SET TASK ::
Print the passage of the Hadoop encryption module email thread below that begins at the words "Zheng, Kai Wed, 03" and stops after "different independent modules.", copying it without any change.

RE: Hadoop encryption module as Apache Chimera incubator project

Zheng, Kai Wed, 03 Feb 2016 16:49:40 -0800

I thought this discussion would switch to common-dev@ now?

>> Would it make sense to also package some of the compression libraries, and 
>> maybe some of the text processing from MapReduce? Evolving some of this code 
>> to a common library with few/no dependencies would be generally useful. As a 
>> subproject, it could have a broader scope that could evolve into a viable 
>> TLP.


Sounds like a great idea to make the potential TLP more sense!! I thought it 
could be organized like in Apache common, the security, compression and other 
common text related things could be organized in different independent modules. 
Perhaps Hadoop conf could also be considered. These modules could rely on some 
common utility module. It can still be Hadoop background or powered, and 
eventually we would have a good place for some Hadoop common codes to move into 
to benefit and impact even more broad scope than Hadoop itself.

Regards,
Kai

-----Original Message-----
From: Chris Douglas [mailto:[email protected]] 
Sent: Thursday, February 04, 2016 7:26 AM
To: [email protected]
Subject: Re: Hadoop encryption module as Apache Chimera incubator project

I went through the repository, and now understand the reasoning that would 
locate this code in Apache Commons. This isn't proposing to extract much of the 
implementation and it takes none of the integration. It's limited to interfaces 
to crypto libraries and streams/configuration. It might be a reasonable fit for 
commons-codec, but that's a pretty sparse library and driving the release 
cadence might be more complicated. It'd be worth discussing on their lists 
(please also CC common-dev@).

DATA PROVIDED ::

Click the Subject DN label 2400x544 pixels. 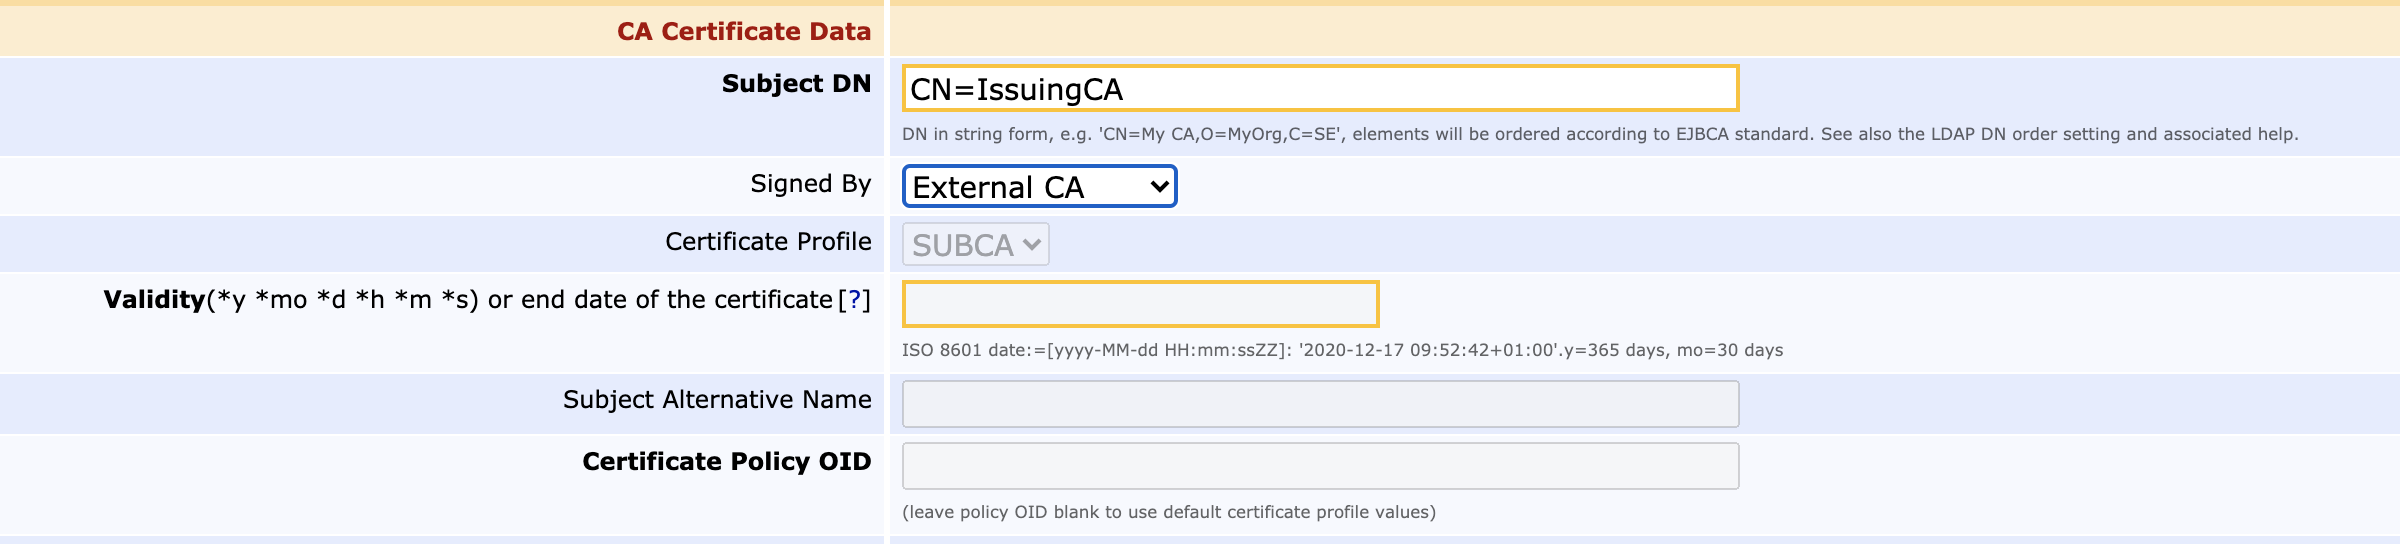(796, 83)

==

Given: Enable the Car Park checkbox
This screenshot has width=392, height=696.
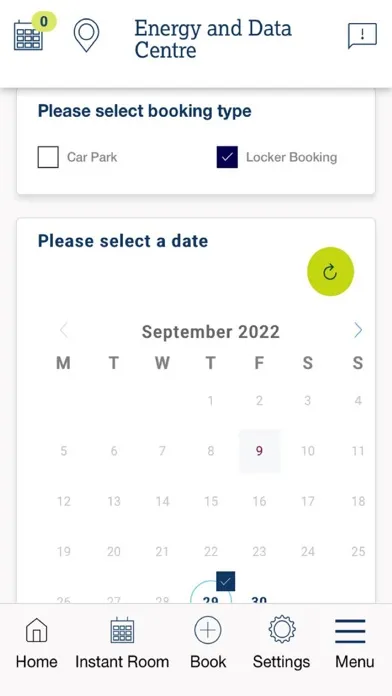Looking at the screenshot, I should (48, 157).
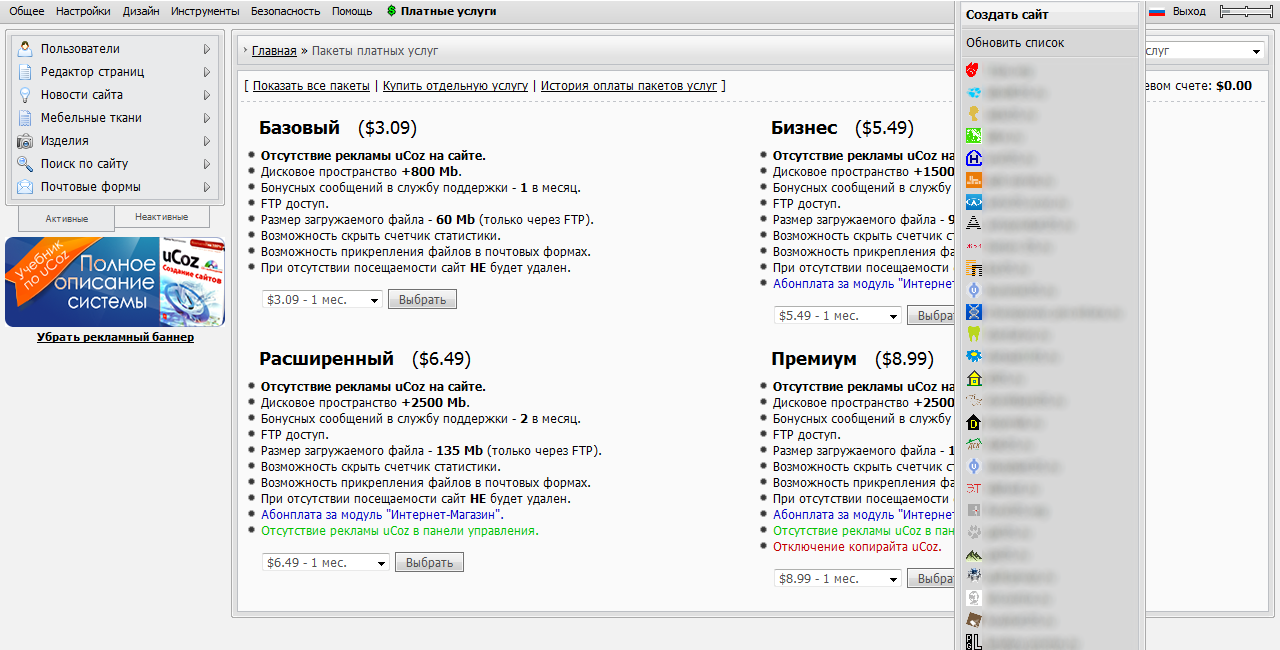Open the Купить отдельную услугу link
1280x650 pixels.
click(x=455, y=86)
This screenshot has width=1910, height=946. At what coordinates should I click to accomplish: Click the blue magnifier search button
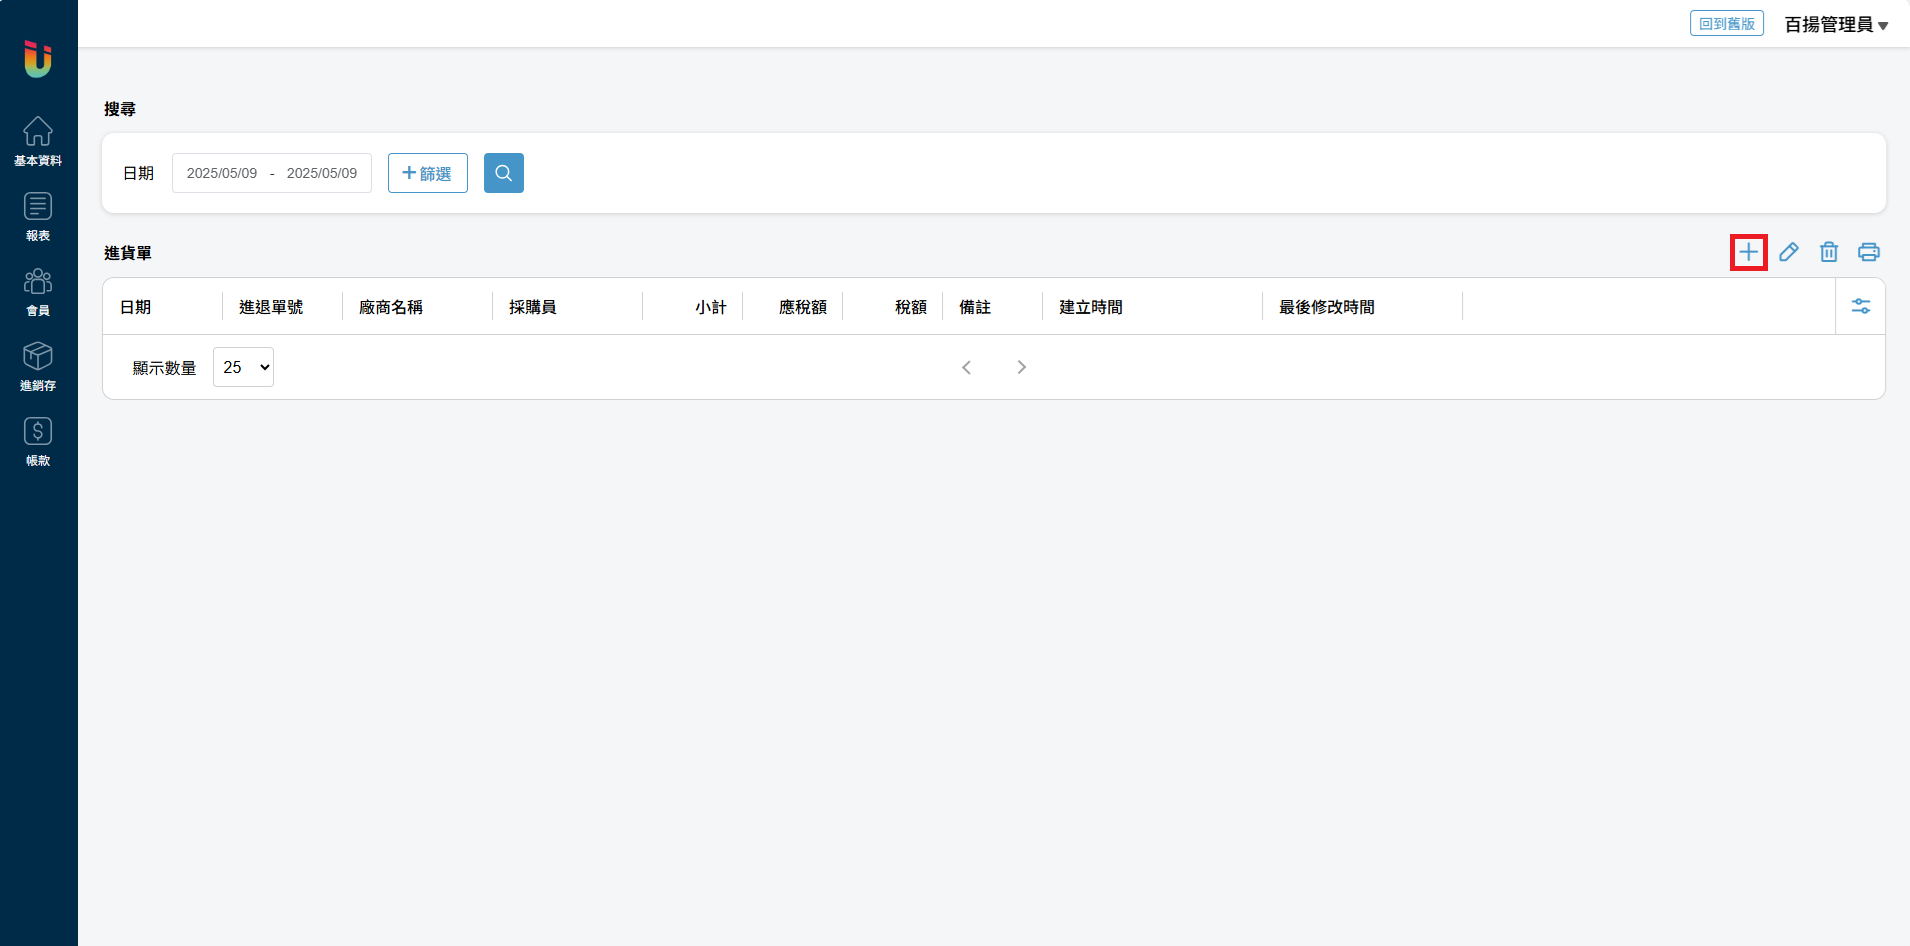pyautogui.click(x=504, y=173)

--

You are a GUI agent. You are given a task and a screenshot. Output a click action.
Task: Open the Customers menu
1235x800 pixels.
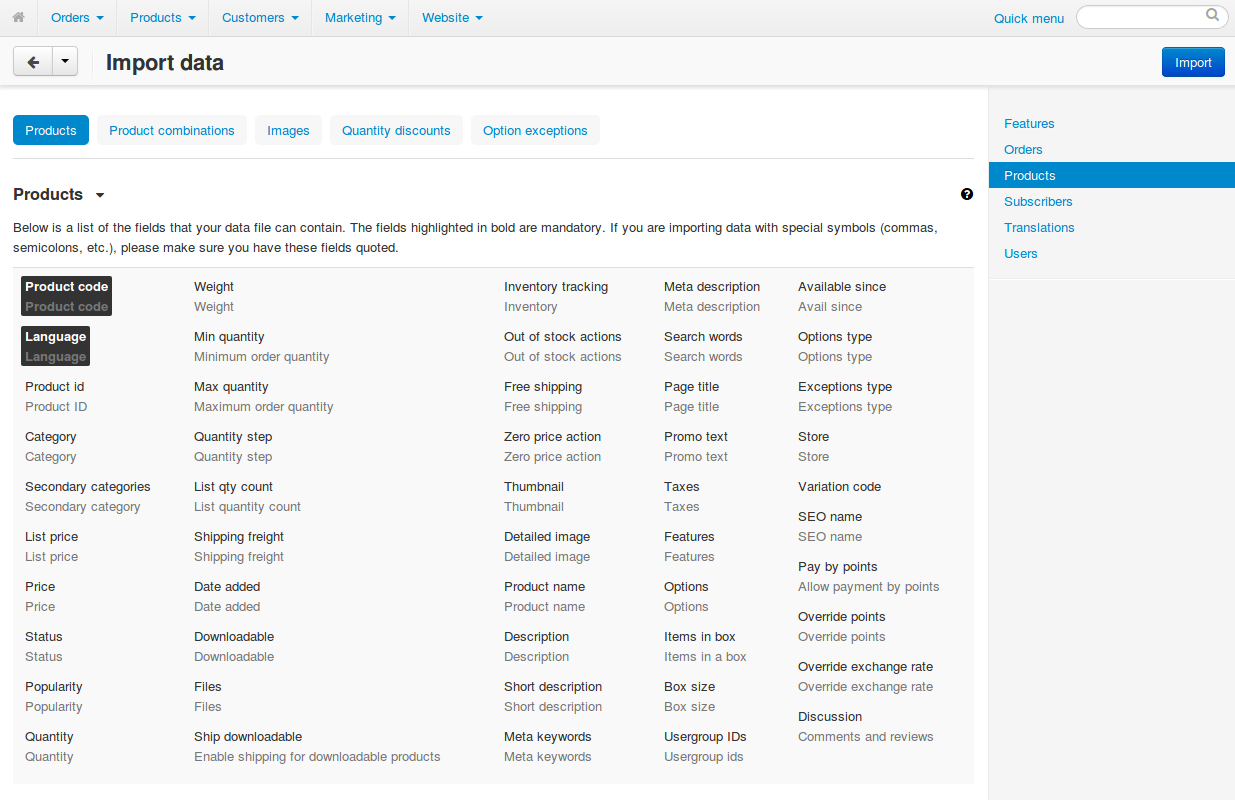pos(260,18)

THE RESULT ::
Zheng, Kai Wed, 03 Feb 2016 16:49:40 -0800

I thought this discussion would switch to common-dev@ now?

>> Would it make sense to also package some of the compression libraries, and 
>> maybe some of the text processing from MapReduce? Evolving some of this code 
>> to a common library with few/no dependencies would be generally useful. As a 
>> subproject, it could have a broader scope that could evolve into a viable 
>> TLP.


Sounds like a great idea to make the potential TLP more sense!! I thought it 
could be organized like in Apache common, the security, compression and other 
common text related things could be organized in different independent modules.